Stored dataset items:

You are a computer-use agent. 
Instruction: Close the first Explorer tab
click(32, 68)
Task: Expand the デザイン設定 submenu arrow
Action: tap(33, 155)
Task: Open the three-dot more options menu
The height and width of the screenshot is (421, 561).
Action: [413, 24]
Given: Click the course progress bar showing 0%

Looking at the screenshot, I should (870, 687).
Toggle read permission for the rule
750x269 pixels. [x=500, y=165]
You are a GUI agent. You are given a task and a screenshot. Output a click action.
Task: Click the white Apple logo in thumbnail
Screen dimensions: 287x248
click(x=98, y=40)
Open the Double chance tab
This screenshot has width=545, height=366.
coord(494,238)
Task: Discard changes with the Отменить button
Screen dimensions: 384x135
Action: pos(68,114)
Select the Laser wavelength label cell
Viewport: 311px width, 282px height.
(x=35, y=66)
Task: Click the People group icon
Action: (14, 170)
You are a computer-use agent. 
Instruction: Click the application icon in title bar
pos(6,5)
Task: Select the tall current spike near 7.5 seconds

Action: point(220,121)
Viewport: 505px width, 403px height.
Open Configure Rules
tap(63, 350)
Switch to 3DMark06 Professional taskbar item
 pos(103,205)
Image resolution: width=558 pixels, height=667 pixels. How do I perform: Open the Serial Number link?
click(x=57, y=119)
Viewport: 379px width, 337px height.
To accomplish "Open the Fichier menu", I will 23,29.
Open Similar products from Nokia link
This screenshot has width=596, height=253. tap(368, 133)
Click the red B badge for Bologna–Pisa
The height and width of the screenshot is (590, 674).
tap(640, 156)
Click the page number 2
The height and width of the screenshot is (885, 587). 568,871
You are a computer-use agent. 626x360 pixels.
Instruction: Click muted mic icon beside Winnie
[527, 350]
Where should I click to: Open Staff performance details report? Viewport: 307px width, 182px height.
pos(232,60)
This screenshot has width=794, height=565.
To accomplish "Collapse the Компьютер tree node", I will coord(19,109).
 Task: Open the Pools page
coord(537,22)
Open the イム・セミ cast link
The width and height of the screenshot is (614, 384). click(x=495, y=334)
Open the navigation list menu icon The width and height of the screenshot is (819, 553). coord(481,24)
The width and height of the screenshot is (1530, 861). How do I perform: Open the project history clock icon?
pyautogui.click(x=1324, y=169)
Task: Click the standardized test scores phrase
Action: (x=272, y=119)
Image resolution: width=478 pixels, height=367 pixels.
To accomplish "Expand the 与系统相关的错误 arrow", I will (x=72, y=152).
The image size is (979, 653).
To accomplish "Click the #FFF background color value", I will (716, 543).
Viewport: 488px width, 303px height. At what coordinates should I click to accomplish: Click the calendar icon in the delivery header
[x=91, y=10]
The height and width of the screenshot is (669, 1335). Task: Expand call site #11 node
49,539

**What the task asks**
Identify each line of the data above that contains the string "Viewport", treating uppercase and lowercase as different.

**Reply**
Viewport: 311px width, 282px height.
Viewport: 505px width, 403px height.
Viewport: 379px width, 337px height.
Where should I click to: Open Staff performance details report? Viewport: 307px width, 182px height.
Viewport: 488px width, 303px height. At what coordinates should I click to accomplish: Click the calendar icon in the delivery header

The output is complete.